There’s at least some chance that Manchin is just positioning himself on the filibuster. Other filibuster supporters like Ron Wyden (OR) have recently said that, while they don’t want to get rid of it, they aren’t simply going to let Republicans block everything again. There’s some chance that, if Democrats lead with a democracy reform bill and Republicans block it, Wyden, Manchin, and other Dems could be persuaded to suspend the filibuster on a one-time basis, or reform it — say, so that senators once again have to conduct “talking filibusters,” appearing on the floor rather than simply vowing to filibuster through a press release.
Another wrinkle is that having a Democratic Congress might weaken Biden’s drive to maximize executive action. He might think that if he acts too aggressively, he’ll lose the cooperation of key Democratic moderates. I think that would be a huge mistake — executive action is something he knows he can do, while congressional cooperation, as Biden should have learned under Obama, can be a maddening ephemera.
There’s also the question of the 2022 elections. A president’s first midterms are typically a disaster in which their party loses Congressional seats. (Think, if you can stand it, about 2010.) And in 2020, Republicans won the key state houses that will allow them to gerrymander themselves more seats, so there’s a very real chance Dems could lose the House in 2022.
The Senate landscape will be more congenial to Dems; Republicans are defending 20 seats, Dems only 13. But Senate races are devilishly difficult to handicap.
So 2022 could see Dems keeping both houses, which would strengthen their mandate; losing the House and keeping the Senate, which would put a freeze on new legislation and open up the possibility of impeachment (Republicans will make up some reason); or losing both houses, which opens up the possibility of impeachment and removal from office.
And then there’s the question of Biden’s health and the Democratic presidential candidate in 2024, which is even more opaque and unpredictable.
We are cursed to live in interesting times. The Republican Party could implode. US democracy could crumble in the face of authoritarianism. A meteor could strike America. These are all open possibilities.
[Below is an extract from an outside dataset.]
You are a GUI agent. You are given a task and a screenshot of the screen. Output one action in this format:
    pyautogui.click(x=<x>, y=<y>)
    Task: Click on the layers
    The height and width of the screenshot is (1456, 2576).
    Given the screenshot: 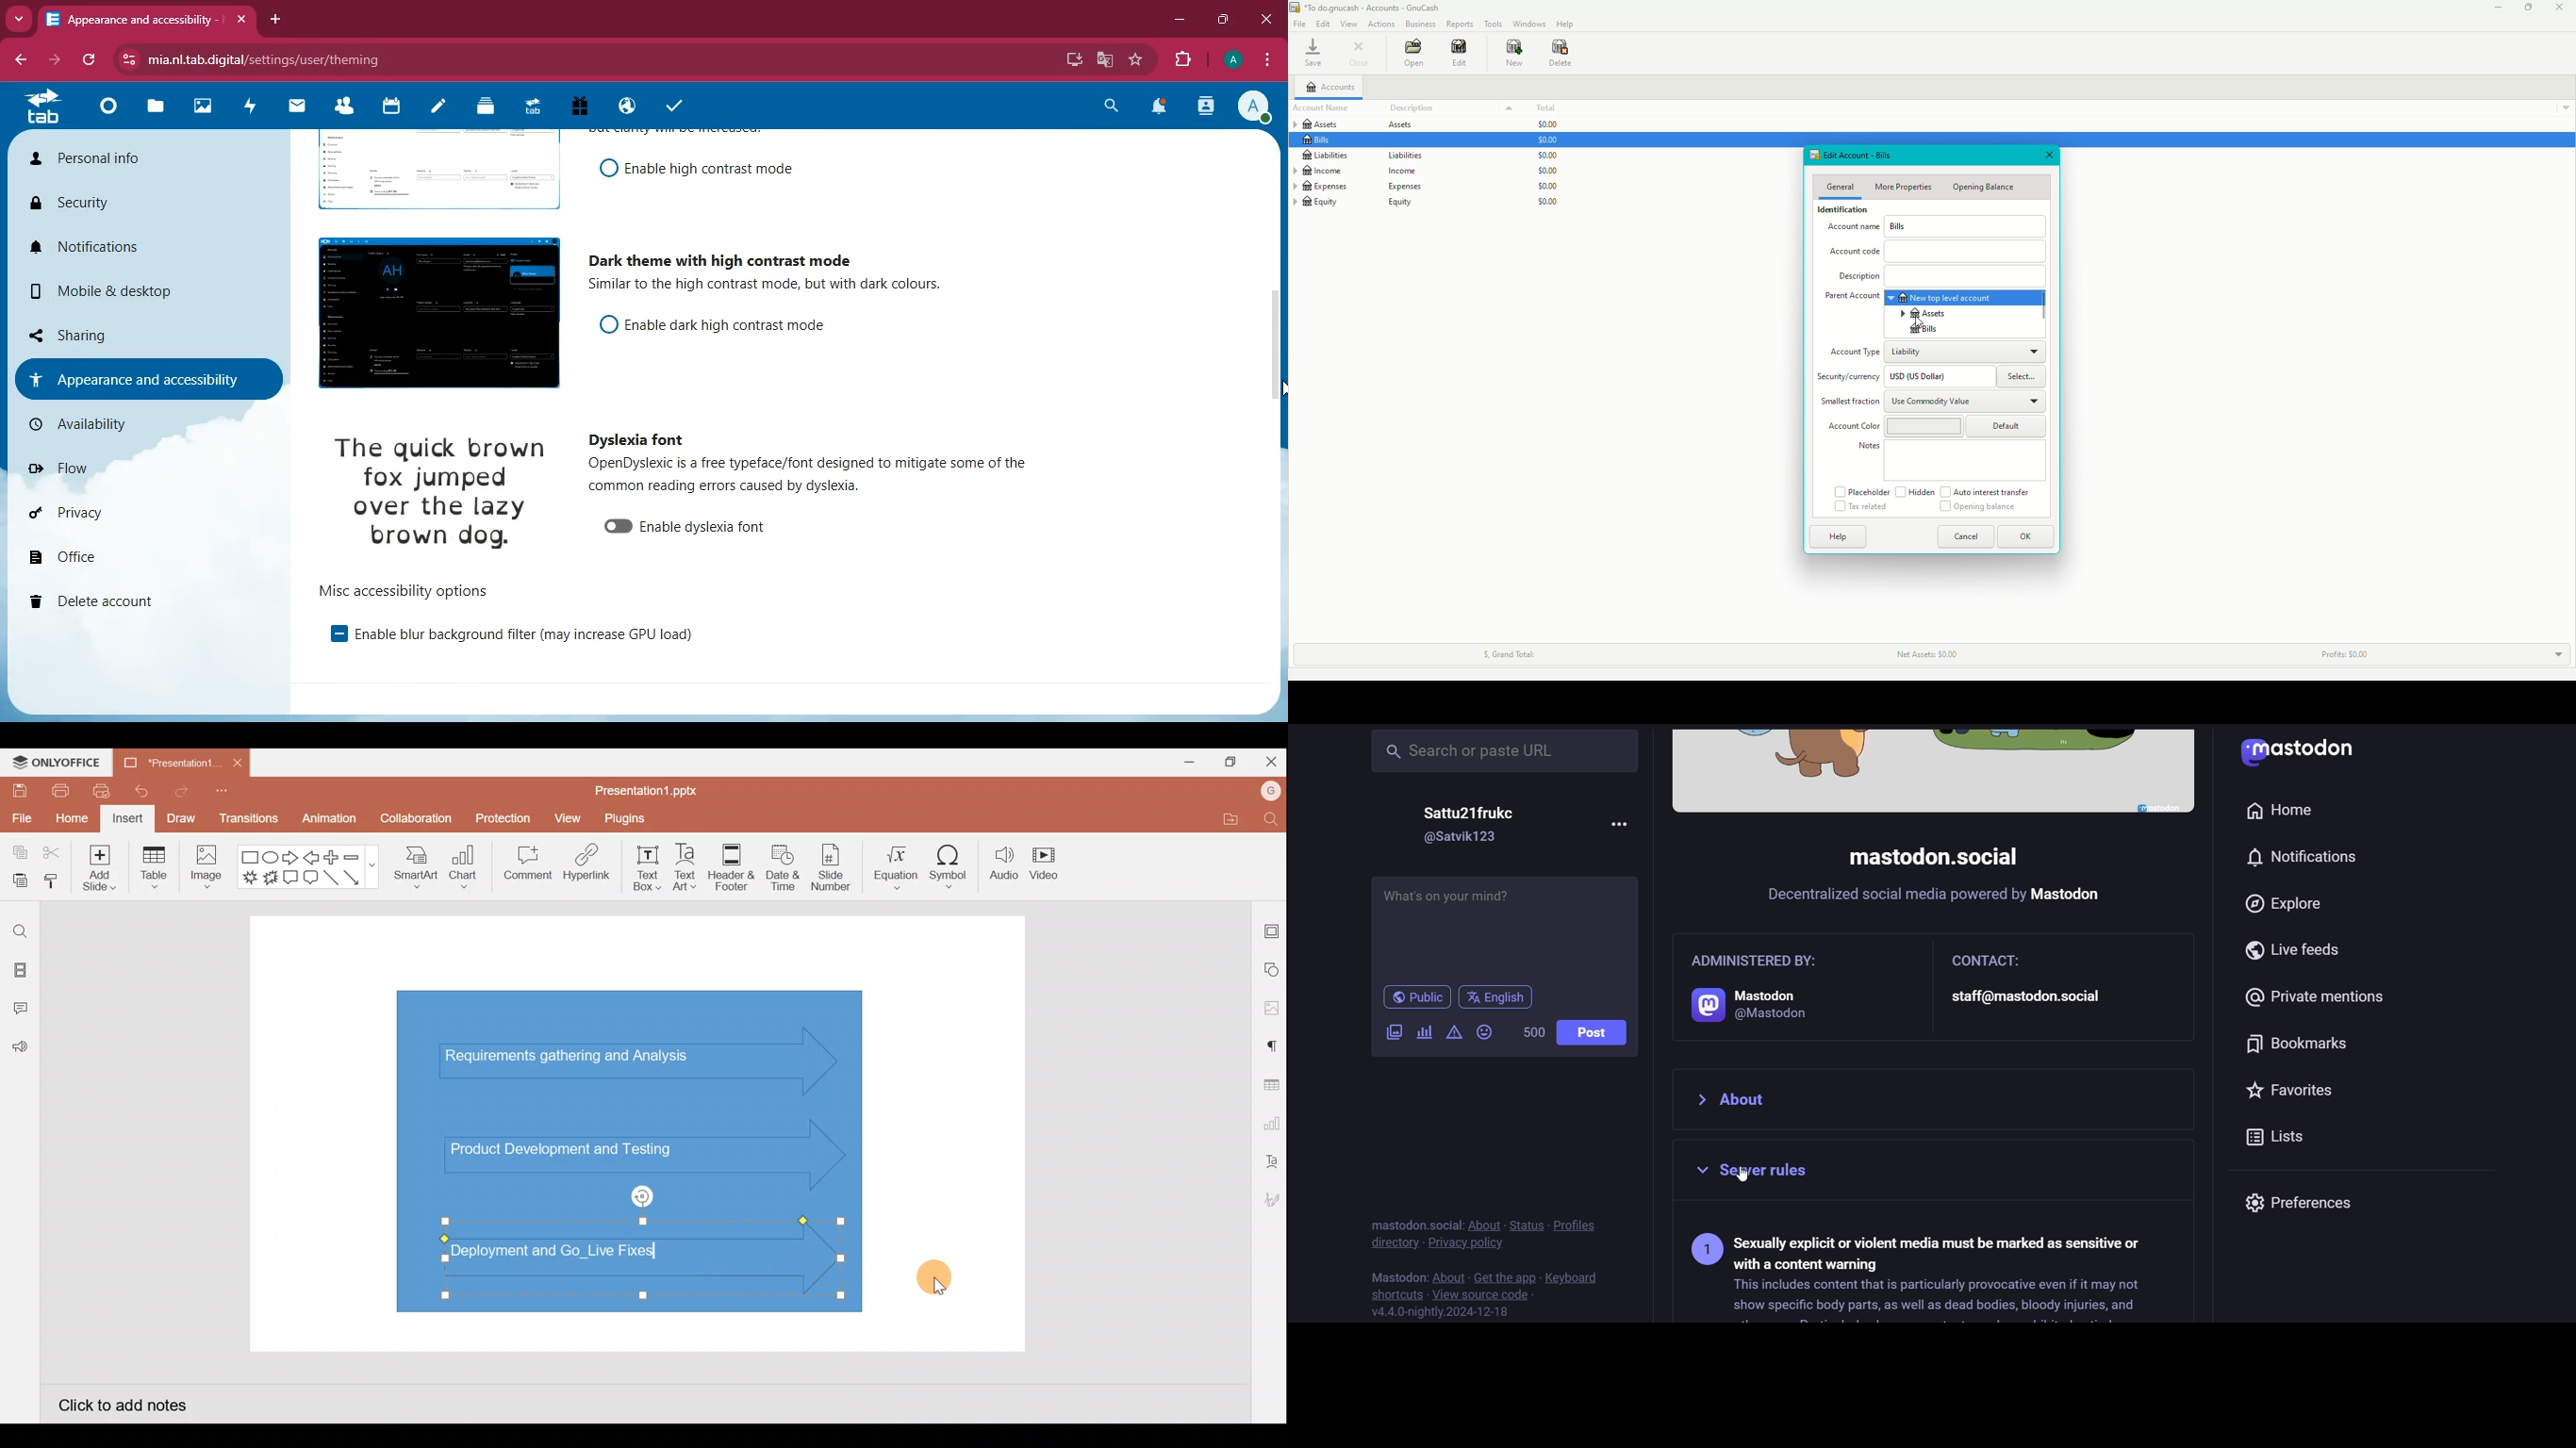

So in the end, my advice to the Democratic Congress is the same as it is to Biden: blitz. Only two years are guaranteed. The only hope Democrats have of surviving the waves of white grievance and authoritarianism that are crashing against DC — strengthened by deep structural deficiencies in the US constitutional system — is to rapidly and visibly improve the lives of ordinary people.
Get the pandemic under control. Give Americans money to get through the recession. Give them access to affordable health care. Make it easier for them to vote. And invest in the clean-energy growth that will employ them and clean their air. Do it proudly and loudly and make sure everyone hears about it.
If you have to write a check to every citizen of West Virginia to get it done, well then, all hail our new overlord Joe Manchin, blessed be His beneficence.